### Provided material
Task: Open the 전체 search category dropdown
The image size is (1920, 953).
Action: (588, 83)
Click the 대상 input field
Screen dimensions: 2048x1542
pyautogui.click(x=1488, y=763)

### Brief
Your response needs to restate the lines above exactly.

### Task solution
Task: Open the 전체 search category dropdown
The image size is (1920, 953).
Action: (588, 83)
Click the 대상 input field
Screen dimensions: 2048x1542
pyautogui.click(x=1488, y=763)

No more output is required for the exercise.